Aşağıda Marmara reçeteyi vermiş. Biz de hastalığın adını söyleyelim: Kangren.

Beşiktaş'a oldukça uyuyor bu tanımlama. Bir süredir sadece günü kurtarmaya yönelik hamleler ile ilerliyoruz. Oyuncunun performansını beğenmiyoruz, yolluyoruz. Bunların içinde gerçekten başarısız oyuncular da var, kıymetini bilemediklerimiz de, hangi akla hizmet aldıklarımız da.

Teknik direktörler sonra...Gerçekten başarısız olan da var, kıymetini bilemediklerimiz de, hangi akla hizmet aldıklarımız da.

Her iki durum için de benzer cümleler. Sorunun ana kaynağına inmiyoruz, inemiyoruz, indirilmiyoruz.

Sorunun ana kaynağı uzunca bir zamandır Demirören'in başında bulunduğu yönetim. Hakim oldukları zihniyet ile Beşiktaş'ı günden güne eritip, bitiriyorlar. Mevcut tüm branşlarımız da sıkıntılar var. Ya bütçe ayrılmıyor, sonu hüsran. Ya da varolan takım çok başarılı ancak paraları ödenmiyor. Ve oyuncular küstürülüyor. Varsa yoksa futbol diye işleyen bir zihni var yönetimimizin. Ancak bunda dahi o kadar başarısızlar ki.

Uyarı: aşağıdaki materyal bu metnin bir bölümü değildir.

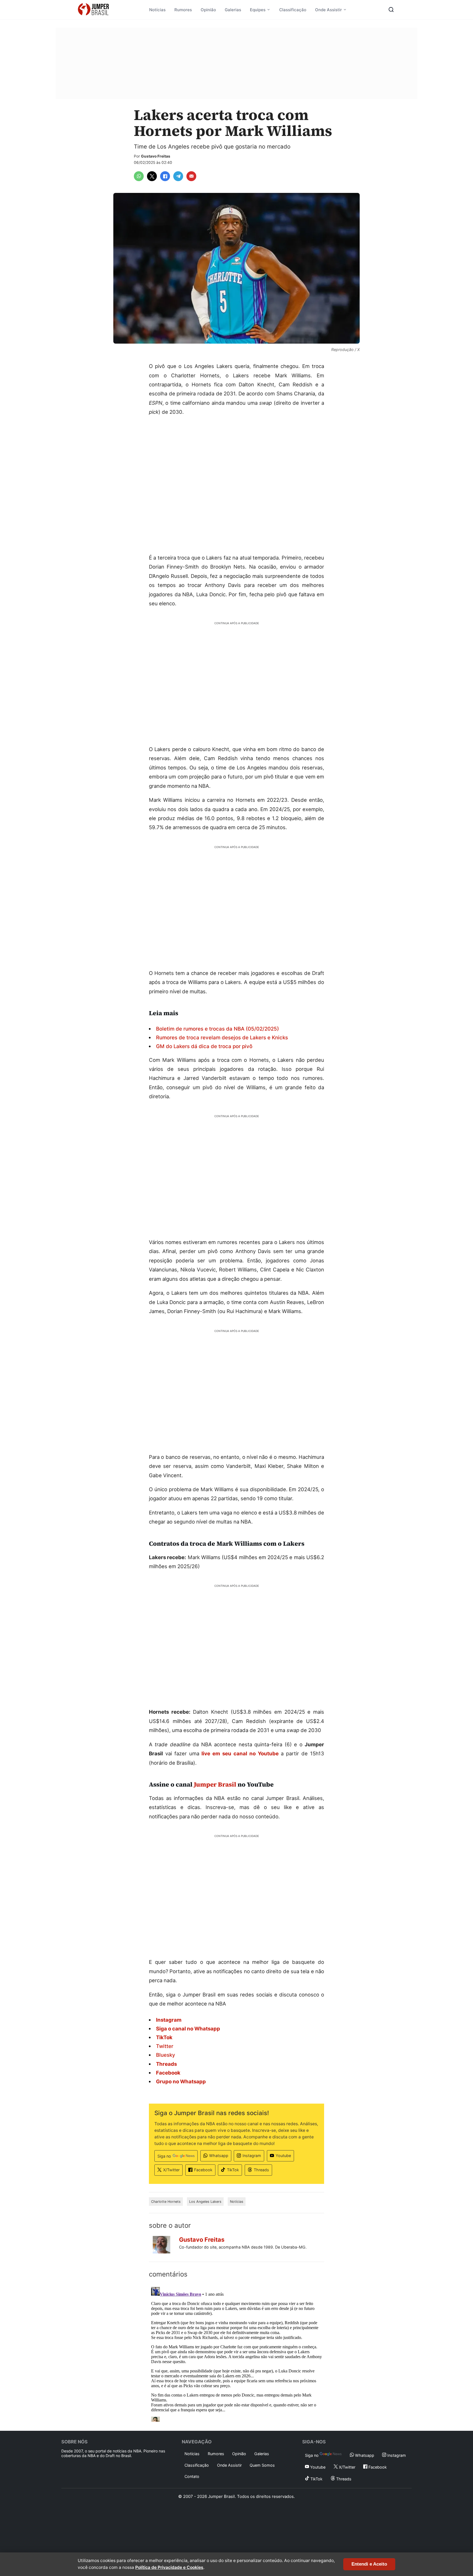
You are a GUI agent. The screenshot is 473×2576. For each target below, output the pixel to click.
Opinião (208, 9)
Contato (191, 2476)
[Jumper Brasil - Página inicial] (93, 9)
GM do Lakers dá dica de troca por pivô (204, 1046)
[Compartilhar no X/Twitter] (152, 176)
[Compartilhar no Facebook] (165, 176)
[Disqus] (236, 2353)
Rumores (183, 9)
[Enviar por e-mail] (191, 176)
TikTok (233, 2169)
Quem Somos (262, 2465)
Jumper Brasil (215, 1784)
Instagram (252, 2155)
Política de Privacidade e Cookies (169, 2567)
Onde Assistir (328, 9)
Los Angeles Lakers (205, 2202)
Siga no (164, 2156)
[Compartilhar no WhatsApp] (139, 176)
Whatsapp (218, 2155)
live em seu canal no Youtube (239, 1753)
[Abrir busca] (391, 9)
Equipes (258, 9)
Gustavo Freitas (155, 156)
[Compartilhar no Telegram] (178, 176)
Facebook (203, 2169)
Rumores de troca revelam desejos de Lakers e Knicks (222, 1037)
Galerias (233, 9)
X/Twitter (171, 2169)
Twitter (164, 2046)
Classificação (292, 9)
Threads (261, 2169)
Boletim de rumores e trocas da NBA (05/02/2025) (217, 1029)
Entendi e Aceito (369, 2564)
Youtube (283, 2155)
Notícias (157, 9)
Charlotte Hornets (166, 2202)
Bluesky (165, 2055)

Bunların yanında bir de manevi kayıplar var ki, en beteri. Yitirdiğimiz her değerin geri kazanımı bize senelere mal olacak. Bu yönetim ve benzer zihniyetteki kişilerden kurtulamadığımız sürece ise o yılları hiç göremeyeceğiz.

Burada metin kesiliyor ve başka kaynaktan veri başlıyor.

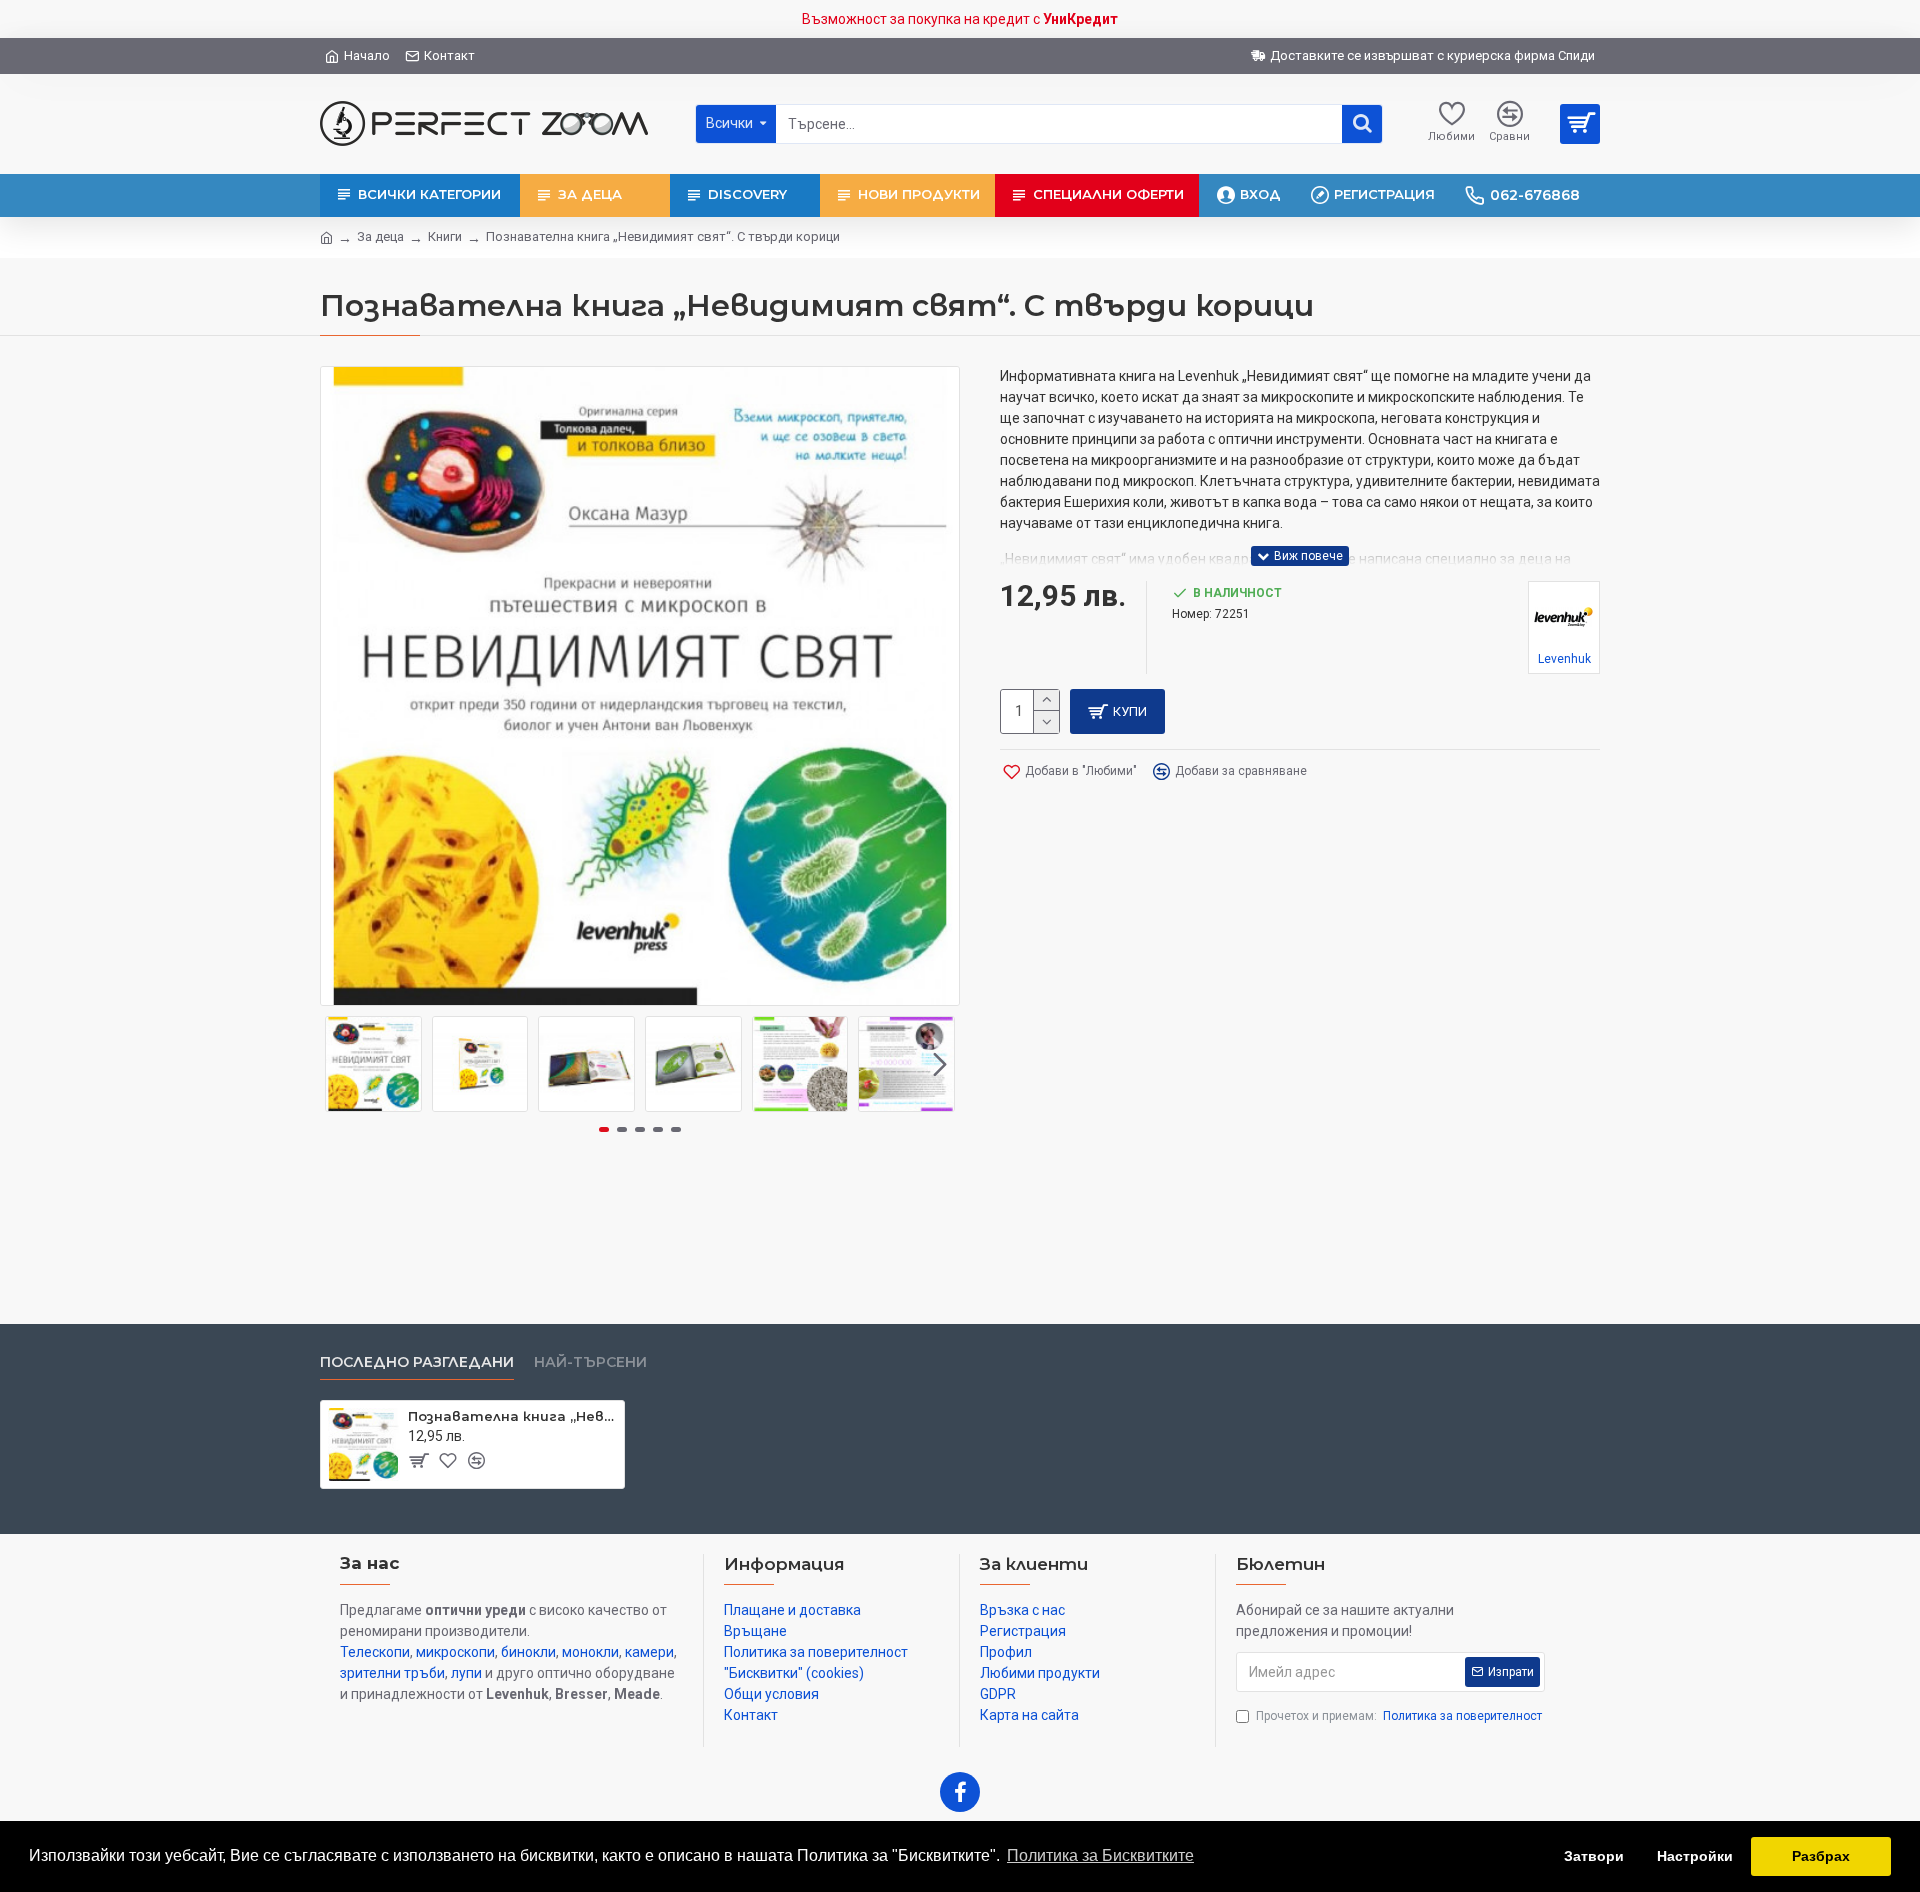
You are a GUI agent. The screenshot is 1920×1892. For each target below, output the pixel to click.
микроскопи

Ligin henüz 3.haftası hayrola diyenler olacaktır. Görmemezden gelmek mümkün değil. Şampiyon olsak bile bu sıkıntıların hiçbiri geçmeyecek. Geçen sene güzel bir örnek bu konu adına. Kan kusup, kızılcık şerbeti içiyoruz. Kaçıncı bardak ben unuttum.

Kangren olmuş yarayı kökten temizlemedikçe sürekli tekrarlar. Kısır döngü misali.